第4章 調査方法
第2節 分類による動物概念の調査
小学生から中学生まで、いくつかの動物に直接触れるなどの直接経験をふま えた探索活動を取り入れた後に、いくつかの動物を自由な分類を行えるような 調査問題を作成し調査を行う。
調査の流れ
1:直接経験を取り入れた探索活動を行う。
ヘビ、カエル、カメ、メダカに触れる。
2:動物分類活動を行う。
質問紙に仲間だと思う動物を囲み、理由を書く。
図8 調査の流れ
調査にあたって、留意した点は、
・子どもの持っている様々な観点により、自由な仲間分けをする。
・全体を一つの仲間としてもよい。
・それぞれの動物が、どのように関わってもよい。
・観点に関連した動物を新たに加えてもよい。
とした。
また、調査するときに留意した点としては、
課題を「生き物の仲間分けをしよう」とした。
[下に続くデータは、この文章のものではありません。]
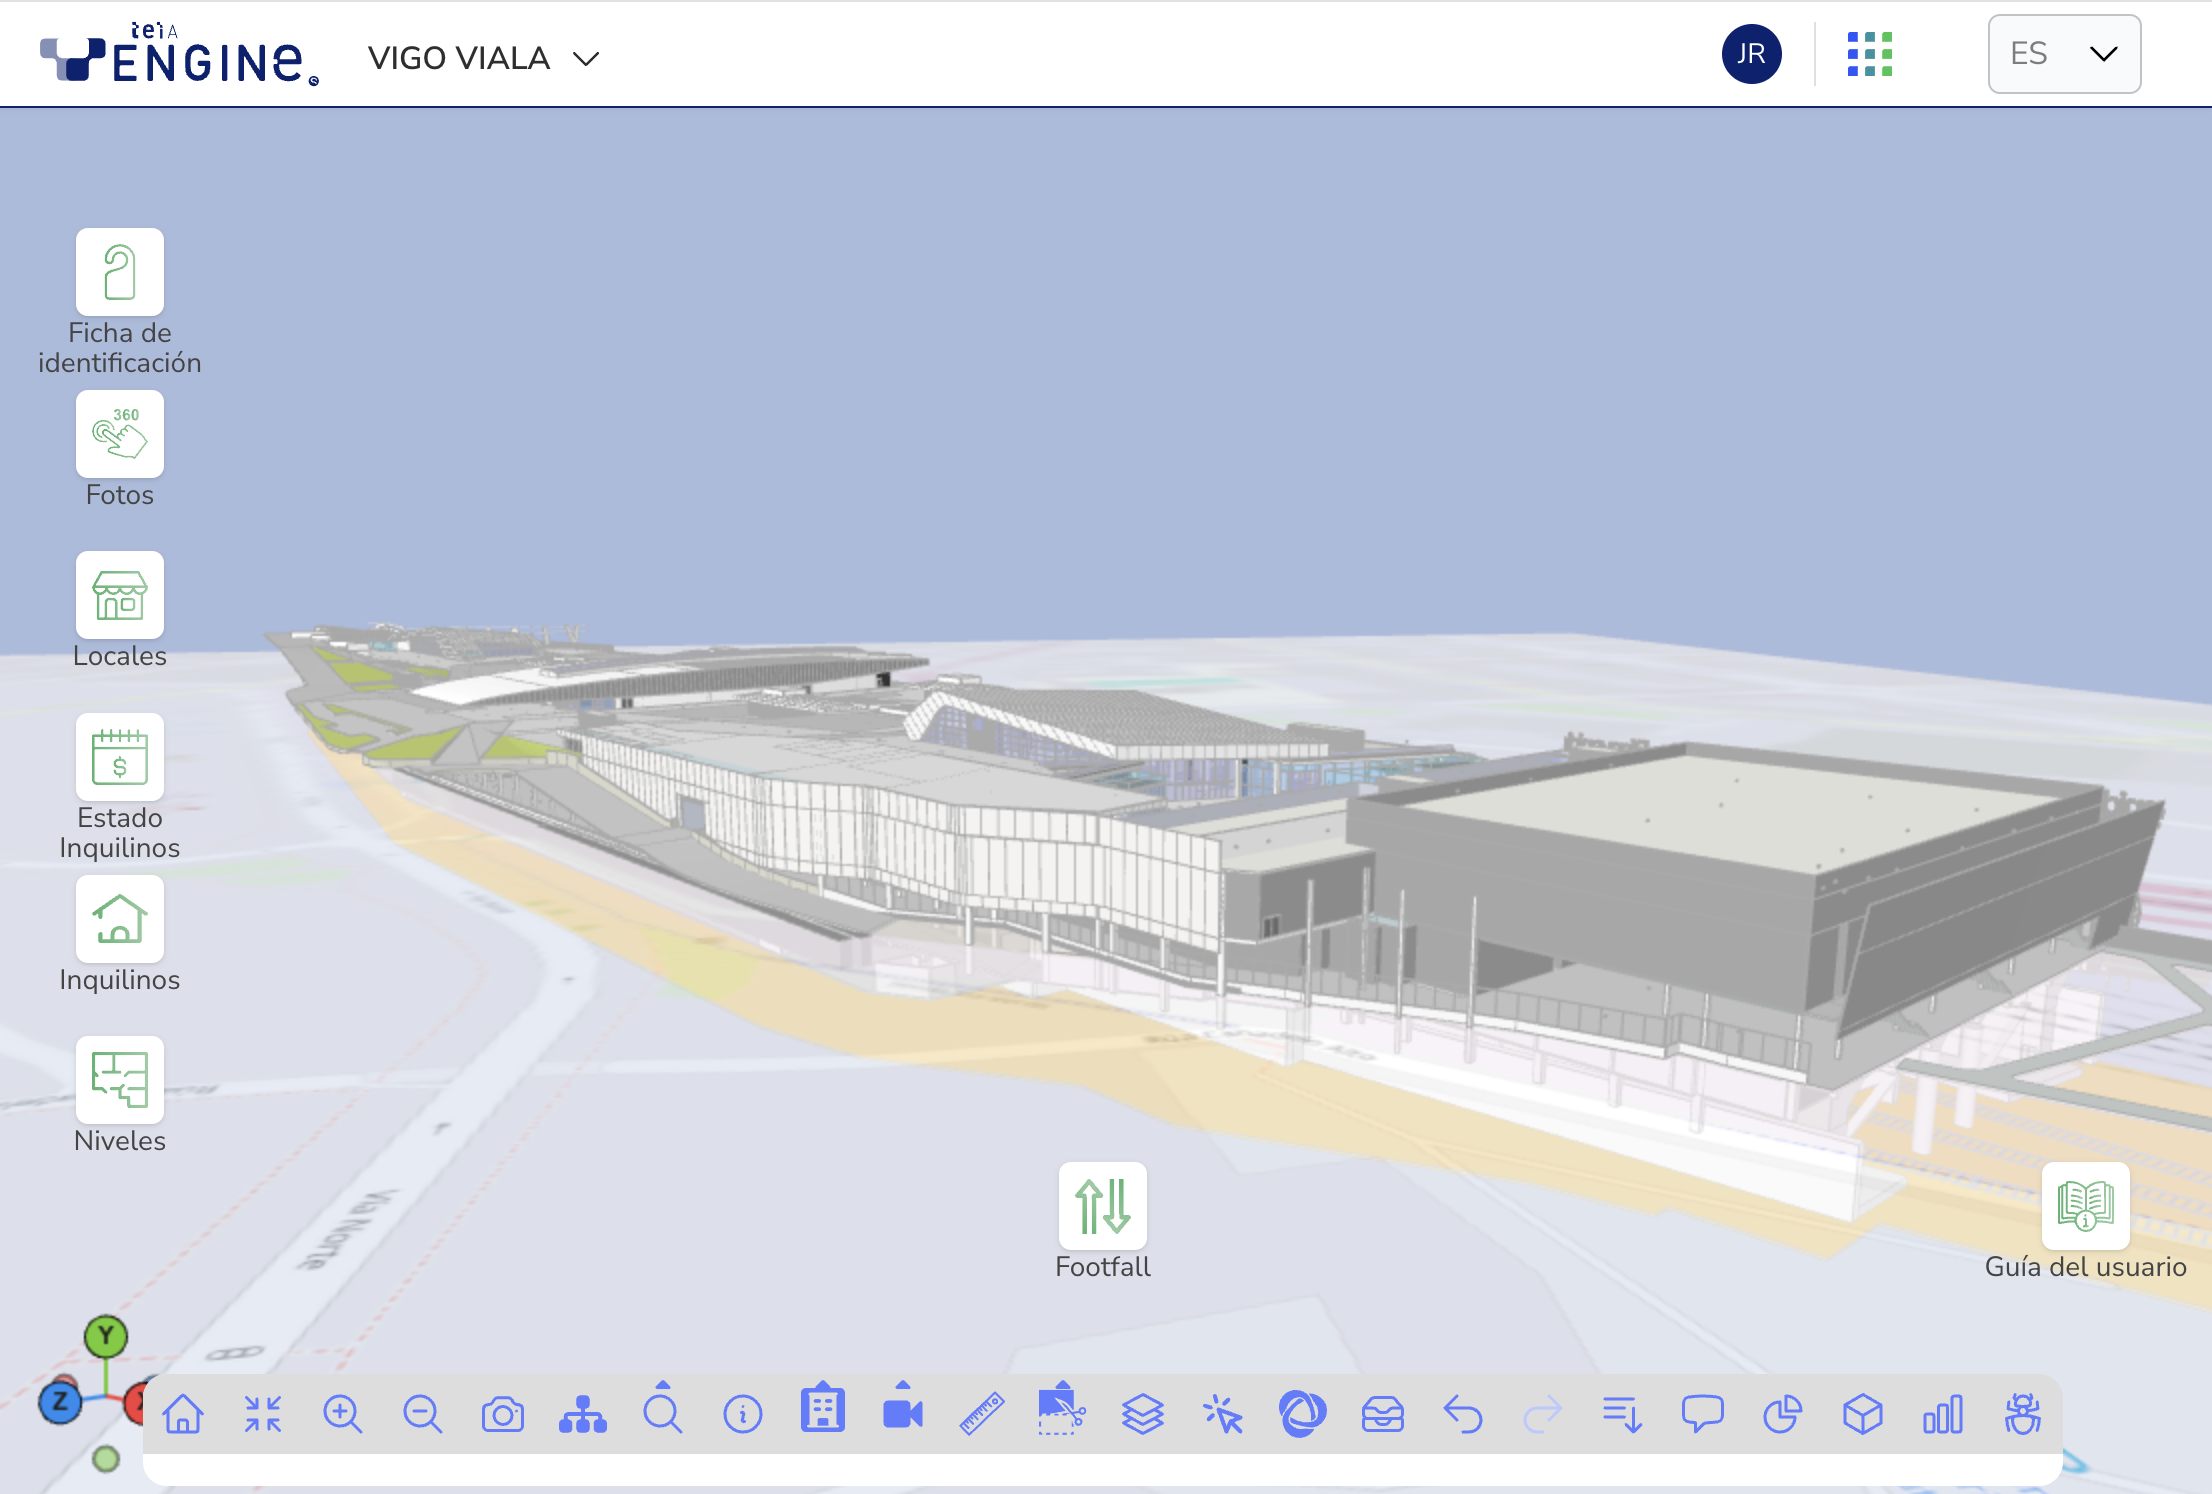This screenshot has height=1494, width=2212.
Task: Open the layers stack icon
Action: (1142, 1414)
これは、動物という言葉を用い ないで、課題に取り組ませた。小学校3年生には、生き物とは別のもの(お菓 子)を用いて、簡単な練習を行った後に課題に取り組ませた。
調査時期は、平成10年4月〜平成10年6月
調査対象は、岐阜県内の小学生 3年生 97名 5年生 76名
岐阜県内の中学生 3年生 112名
第1項 調査問題
14種類の動物を取り上げ、それぞれの動物を子どもが自由に分類をするよ うな調査問題(図9)を作成した。
なお、調査問題作成には、Bell,B。F. and Berker(1982)が行った認識調査53を参考 にした。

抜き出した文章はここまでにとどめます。